Saved data entries:
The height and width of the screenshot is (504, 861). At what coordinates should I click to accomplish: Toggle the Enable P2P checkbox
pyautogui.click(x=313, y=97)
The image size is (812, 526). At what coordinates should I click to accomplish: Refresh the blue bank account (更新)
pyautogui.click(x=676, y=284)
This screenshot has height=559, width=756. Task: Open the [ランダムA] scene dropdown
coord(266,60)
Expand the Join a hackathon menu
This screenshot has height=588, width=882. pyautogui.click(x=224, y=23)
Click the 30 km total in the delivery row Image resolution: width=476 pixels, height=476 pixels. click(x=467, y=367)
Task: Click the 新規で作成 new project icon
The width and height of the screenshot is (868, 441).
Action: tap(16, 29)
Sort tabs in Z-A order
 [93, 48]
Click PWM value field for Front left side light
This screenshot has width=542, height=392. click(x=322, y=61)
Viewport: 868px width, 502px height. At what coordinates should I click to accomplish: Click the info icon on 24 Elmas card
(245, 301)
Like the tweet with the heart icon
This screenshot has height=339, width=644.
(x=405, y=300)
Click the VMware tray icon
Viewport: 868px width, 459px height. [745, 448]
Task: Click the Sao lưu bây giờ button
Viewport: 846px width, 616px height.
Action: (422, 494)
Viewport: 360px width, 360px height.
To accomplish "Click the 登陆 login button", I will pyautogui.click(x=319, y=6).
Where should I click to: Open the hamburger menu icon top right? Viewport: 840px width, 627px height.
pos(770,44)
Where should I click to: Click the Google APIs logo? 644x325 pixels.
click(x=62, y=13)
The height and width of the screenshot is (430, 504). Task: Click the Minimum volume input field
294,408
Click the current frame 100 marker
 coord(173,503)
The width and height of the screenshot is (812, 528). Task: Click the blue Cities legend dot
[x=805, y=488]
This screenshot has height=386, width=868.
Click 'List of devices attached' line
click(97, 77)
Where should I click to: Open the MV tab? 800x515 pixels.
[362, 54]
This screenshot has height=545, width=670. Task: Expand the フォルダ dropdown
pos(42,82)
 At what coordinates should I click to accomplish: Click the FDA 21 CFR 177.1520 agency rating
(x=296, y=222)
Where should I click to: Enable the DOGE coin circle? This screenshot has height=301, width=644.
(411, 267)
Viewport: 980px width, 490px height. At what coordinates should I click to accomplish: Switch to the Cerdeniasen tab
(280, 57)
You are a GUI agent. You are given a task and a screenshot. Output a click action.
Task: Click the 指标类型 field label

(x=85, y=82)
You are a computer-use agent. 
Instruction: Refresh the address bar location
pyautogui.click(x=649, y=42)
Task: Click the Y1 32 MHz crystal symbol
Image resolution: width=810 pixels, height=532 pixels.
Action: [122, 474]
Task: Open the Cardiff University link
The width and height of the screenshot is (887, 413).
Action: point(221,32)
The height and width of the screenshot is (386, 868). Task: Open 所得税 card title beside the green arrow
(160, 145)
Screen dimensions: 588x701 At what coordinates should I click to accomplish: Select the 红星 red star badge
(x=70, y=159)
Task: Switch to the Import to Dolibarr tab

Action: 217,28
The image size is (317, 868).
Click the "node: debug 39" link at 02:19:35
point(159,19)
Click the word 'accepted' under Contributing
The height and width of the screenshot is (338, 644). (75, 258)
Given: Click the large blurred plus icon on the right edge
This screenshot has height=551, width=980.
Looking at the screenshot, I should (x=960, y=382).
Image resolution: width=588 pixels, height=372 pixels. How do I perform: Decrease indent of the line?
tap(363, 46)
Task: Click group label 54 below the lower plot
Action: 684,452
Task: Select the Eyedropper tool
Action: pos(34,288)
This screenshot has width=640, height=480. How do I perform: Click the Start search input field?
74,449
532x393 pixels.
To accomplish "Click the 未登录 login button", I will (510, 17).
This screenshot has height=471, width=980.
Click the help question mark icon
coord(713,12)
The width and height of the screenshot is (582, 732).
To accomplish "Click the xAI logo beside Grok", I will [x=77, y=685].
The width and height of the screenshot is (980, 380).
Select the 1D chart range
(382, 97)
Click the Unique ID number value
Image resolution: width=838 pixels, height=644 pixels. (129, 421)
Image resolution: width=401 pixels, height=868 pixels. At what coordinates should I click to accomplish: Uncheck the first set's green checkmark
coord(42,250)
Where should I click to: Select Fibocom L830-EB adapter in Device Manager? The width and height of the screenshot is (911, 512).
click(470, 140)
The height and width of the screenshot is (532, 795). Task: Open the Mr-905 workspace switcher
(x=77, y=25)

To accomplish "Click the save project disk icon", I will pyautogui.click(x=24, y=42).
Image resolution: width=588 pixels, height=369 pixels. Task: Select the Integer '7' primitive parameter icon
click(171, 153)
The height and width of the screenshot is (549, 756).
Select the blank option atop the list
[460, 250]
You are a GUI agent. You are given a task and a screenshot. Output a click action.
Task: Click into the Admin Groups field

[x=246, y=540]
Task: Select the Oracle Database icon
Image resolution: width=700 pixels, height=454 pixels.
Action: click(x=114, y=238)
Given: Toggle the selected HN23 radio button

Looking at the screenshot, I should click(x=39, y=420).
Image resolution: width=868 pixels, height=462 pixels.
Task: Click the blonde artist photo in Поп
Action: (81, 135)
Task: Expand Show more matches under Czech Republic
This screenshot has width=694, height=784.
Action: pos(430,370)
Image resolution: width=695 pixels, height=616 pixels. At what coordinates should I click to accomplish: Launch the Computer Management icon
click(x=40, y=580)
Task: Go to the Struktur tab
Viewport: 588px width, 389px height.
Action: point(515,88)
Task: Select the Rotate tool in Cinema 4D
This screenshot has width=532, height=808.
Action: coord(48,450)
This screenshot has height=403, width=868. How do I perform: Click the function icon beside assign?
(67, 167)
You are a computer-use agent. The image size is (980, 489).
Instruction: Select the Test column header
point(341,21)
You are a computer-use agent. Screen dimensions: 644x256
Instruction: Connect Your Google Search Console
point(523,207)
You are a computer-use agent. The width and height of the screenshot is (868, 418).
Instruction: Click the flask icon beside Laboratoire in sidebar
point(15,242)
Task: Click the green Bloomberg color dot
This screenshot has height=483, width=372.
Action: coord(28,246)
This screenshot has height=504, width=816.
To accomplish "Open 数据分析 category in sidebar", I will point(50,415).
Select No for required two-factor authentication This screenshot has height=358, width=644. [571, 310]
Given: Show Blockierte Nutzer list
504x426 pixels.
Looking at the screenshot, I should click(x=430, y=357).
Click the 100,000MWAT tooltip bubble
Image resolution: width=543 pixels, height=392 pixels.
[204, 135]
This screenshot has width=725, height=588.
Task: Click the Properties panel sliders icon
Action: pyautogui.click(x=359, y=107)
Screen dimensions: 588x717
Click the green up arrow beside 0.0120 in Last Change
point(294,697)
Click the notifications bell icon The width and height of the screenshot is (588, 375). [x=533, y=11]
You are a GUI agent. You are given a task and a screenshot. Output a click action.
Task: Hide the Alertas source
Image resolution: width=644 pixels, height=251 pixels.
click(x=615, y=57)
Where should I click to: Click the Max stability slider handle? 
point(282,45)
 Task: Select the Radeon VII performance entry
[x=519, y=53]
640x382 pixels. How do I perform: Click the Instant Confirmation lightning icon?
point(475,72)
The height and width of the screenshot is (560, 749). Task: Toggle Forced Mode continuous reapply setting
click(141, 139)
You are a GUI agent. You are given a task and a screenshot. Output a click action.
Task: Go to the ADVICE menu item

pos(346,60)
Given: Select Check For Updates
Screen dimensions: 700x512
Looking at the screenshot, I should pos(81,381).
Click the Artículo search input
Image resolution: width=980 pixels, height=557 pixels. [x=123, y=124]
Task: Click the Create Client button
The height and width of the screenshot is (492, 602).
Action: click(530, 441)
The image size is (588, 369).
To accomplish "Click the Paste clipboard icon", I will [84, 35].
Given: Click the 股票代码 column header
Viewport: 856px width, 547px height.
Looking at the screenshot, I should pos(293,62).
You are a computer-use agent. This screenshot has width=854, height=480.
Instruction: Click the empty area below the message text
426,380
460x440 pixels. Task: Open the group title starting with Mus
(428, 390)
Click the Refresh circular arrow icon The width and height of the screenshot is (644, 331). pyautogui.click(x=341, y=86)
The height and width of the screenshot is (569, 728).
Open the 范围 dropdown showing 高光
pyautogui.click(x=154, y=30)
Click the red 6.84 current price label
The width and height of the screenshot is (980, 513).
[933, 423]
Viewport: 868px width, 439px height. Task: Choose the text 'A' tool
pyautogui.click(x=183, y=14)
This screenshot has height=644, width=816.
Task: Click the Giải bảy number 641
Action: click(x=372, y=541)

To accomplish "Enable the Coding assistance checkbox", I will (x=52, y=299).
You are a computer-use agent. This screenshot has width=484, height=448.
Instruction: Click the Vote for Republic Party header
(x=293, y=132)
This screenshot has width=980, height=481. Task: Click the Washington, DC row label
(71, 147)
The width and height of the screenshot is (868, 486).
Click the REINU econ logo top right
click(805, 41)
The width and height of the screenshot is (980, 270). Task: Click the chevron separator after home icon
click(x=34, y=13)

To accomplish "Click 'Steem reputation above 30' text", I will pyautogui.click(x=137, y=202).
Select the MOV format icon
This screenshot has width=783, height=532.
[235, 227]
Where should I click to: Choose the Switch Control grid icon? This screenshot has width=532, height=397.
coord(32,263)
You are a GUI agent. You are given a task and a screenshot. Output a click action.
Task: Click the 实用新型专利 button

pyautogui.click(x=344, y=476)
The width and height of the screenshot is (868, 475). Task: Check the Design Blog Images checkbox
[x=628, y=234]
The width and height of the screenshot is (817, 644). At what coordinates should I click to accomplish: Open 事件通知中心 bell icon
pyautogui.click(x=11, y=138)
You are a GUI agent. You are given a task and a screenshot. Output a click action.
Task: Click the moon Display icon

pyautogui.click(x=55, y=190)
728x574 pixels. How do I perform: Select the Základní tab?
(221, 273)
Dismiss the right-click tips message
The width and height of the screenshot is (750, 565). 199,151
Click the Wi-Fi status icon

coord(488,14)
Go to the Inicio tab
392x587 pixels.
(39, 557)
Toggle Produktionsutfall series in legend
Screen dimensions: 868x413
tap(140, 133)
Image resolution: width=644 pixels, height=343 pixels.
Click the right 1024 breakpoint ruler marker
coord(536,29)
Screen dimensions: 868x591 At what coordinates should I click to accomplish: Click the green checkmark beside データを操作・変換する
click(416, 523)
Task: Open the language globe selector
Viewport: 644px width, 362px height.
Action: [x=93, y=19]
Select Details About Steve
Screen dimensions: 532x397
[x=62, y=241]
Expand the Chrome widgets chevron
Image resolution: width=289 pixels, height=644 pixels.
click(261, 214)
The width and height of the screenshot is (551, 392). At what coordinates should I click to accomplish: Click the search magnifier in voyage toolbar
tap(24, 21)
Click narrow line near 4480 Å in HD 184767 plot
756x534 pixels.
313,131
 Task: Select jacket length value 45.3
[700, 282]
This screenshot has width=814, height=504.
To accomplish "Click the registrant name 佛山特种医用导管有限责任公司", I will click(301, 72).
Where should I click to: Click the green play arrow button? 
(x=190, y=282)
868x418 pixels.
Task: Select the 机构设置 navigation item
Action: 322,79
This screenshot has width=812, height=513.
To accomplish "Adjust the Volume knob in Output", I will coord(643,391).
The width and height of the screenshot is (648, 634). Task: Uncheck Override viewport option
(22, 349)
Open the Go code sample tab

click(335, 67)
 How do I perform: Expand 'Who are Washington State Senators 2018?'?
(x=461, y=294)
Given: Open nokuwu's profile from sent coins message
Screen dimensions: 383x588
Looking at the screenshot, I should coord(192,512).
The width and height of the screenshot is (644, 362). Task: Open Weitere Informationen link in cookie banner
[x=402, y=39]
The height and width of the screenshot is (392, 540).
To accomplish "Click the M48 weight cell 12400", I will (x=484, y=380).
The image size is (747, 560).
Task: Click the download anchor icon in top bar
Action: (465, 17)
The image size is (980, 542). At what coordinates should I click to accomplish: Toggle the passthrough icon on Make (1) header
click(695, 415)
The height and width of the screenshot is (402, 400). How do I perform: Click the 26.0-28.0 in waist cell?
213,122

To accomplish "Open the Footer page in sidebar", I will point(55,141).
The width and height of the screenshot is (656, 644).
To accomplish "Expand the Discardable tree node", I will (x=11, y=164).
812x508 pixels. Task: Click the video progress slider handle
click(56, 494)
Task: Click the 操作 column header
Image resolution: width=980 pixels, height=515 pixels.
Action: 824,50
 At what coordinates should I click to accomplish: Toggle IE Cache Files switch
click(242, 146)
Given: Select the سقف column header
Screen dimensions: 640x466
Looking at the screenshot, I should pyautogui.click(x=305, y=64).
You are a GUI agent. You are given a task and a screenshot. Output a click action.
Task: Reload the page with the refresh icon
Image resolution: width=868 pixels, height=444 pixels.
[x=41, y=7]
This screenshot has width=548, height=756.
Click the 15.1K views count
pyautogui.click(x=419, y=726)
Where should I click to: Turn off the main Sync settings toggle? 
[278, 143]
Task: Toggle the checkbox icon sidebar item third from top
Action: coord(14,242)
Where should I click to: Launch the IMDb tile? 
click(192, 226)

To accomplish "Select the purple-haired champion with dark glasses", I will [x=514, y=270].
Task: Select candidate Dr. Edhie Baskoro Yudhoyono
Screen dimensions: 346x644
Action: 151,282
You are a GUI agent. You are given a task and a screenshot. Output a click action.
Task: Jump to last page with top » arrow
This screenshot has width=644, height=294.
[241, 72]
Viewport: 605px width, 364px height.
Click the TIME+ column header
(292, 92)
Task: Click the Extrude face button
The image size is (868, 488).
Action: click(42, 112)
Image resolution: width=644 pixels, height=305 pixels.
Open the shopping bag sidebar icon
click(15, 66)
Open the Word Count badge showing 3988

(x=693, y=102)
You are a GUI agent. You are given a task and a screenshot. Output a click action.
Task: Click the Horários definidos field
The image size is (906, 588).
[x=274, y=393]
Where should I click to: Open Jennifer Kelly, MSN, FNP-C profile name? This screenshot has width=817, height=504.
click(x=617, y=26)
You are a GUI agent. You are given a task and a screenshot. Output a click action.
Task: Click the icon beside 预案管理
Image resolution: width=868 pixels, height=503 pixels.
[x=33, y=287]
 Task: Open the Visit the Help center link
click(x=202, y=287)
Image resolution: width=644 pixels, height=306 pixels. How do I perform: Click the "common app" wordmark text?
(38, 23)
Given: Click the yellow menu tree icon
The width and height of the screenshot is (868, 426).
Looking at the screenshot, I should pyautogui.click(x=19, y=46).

▶ _Exercise description_
Set down exactly the lines from the one that contains "Image resolution: width=868 pixels, height=503" to the final line above, both included, and nothing more.

▶ _Exercise result_
Image resolution: width=868 pixels, height=503 pixels.
[x=33, y=287]
 Task: Open the Visit the Help center link
click(x=202, y=287)
Image resolution: width=644 pixels, height=306 pixels. How do I perform: Click the "common app" wordmark text?
(38, 23)
Given: Click the yellow menu tree icon
The width and height of the screenshot is (868, 426).
Looking at the screenshot, I should pyautogui.click(x=19, y=46).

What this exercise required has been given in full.